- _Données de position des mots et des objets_
::::::::
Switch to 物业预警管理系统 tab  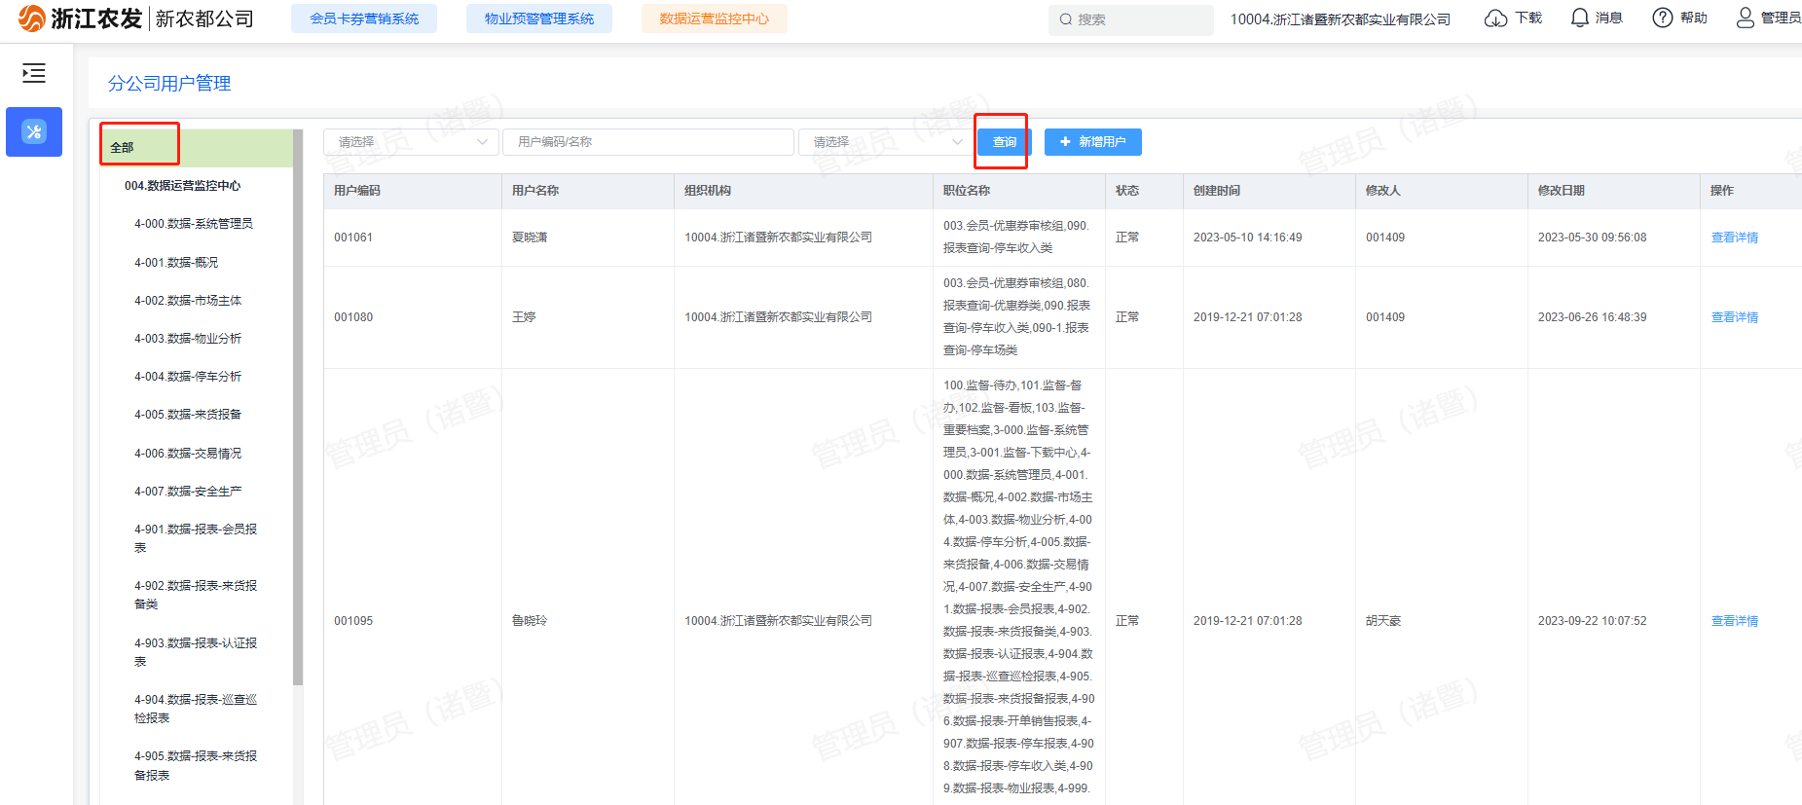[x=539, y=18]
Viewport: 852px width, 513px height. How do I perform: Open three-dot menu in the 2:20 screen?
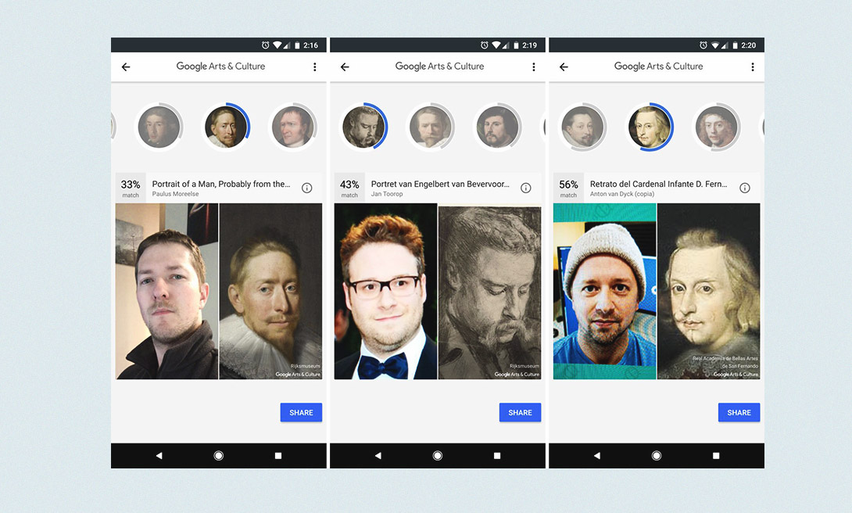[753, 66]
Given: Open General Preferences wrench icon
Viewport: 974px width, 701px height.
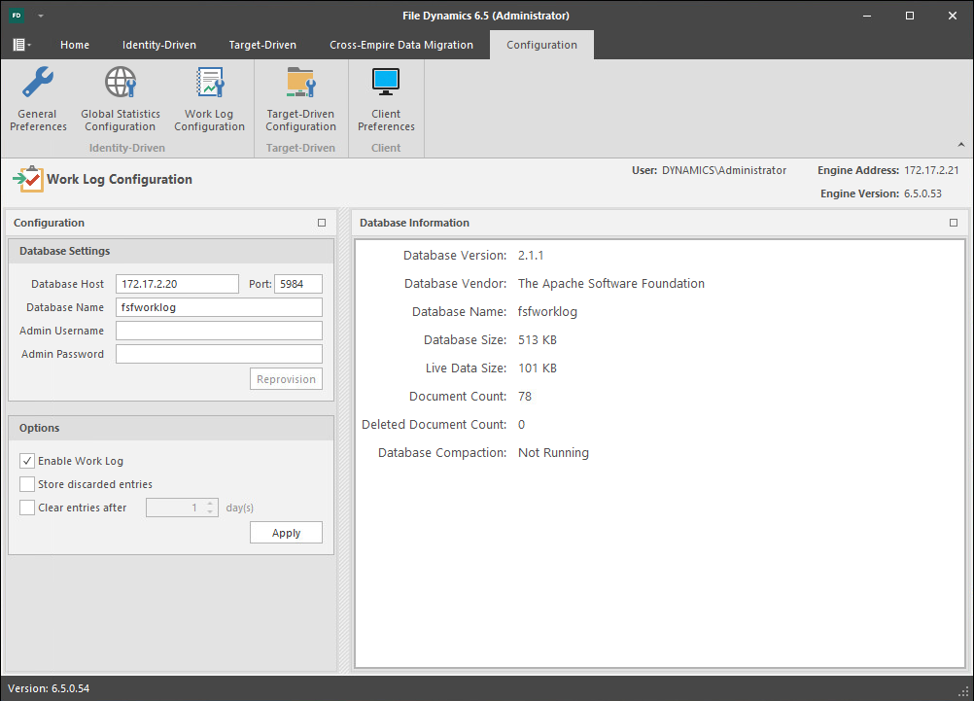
::::::::
- _Consigne_
Réécris en liste numérotée les lignes des entrées, depuis celle qui contient « Viewport: 852px width, 513px » jusqu'à la fin des entrées. Omets les lignes vides et laisse les images de côté.

- _Résultat_
1. Viewport: 852px width, 513px height. How do I perform: Open three-dot menu in the 2:20 screen?
2. [753, 66]
3. Given: Open General Preferences wrench icon
4. Viewport: 974px width, 701px height.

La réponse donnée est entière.